MPI Support for Streaming Computing

EPiGRAM also investigated the support for emerging computing models that will be likely used on massively parallel supercomputers in the future. An example of such computing models is the data streaming computing model that is an effective way to tackle challenges from data-intensive applications. However, streaming computing is not naturally supported in MPI.

In EPiGRAM, we have designed and implemented a library called MPIStream that allows HPC applications to globally allocate data producers and consumers on MPI processes, to stream data continuously or irregularly, to receive and process data and to terminate the streaming operations. Use cases of enabling HPC applications to carry out threshold collective operations, to monitor and control applications and to perform parallel I/O of irregular events are illustrated in.

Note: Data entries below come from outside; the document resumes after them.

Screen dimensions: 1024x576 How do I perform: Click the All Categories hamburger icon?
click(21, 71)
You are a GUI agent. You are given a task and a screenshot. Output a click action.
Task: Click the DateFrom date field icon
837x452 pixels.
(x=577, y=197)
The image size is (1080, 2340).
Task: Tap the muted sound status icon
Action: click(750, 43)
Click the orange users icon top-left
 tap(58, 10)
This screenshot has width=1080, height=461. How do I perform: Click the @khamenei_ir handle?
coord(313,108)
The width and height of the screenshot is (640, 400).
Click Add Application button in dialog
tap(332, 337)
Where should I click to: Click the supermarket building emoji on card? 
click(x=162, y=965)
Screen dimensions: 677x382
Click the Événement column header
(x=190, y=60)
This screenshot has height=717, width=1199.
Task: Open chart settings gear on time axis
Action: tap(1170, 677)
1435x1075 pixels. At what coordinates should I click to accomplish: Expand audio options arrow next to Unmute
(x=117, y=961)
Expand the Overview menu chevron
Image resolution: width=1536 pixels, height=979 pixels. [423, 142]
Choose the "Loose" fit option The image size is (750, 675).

Our MPI streaming library targets the streaming model for distributed systems, where MPI is the dominant programming system. The MPIStream library is written in C and built on the top of MPI. A stream is a continuous flow of stream elements, which is the basic unit of transmission between data producer and streamer. MPI data types are used to describe the memory layout of the elements on data producers to achieve zero-copy streaming and consequently saving memory consumption on large systems. MPI persistent communication is used to reduce the overhead of repeatedly calling receive routines.

The performance of the MPIStream library has been evaluated using a parallel STREAM benchmark on two supercomputers: Beskow Cray CX40 at KTH and Mira BlueGene/Q at the Argonne National Laboratory. The performance results show that the library can achieve acceptable performance (52 %–65 % of the maximum available bandwidth) and demonstrate its potential by reaching as high as 200 GB/s and 80 GB/s processing rate using 2,048 data producers over 2,048 data consumers on the Blue Gene/Q and Cray XC40 supercomputers respectively.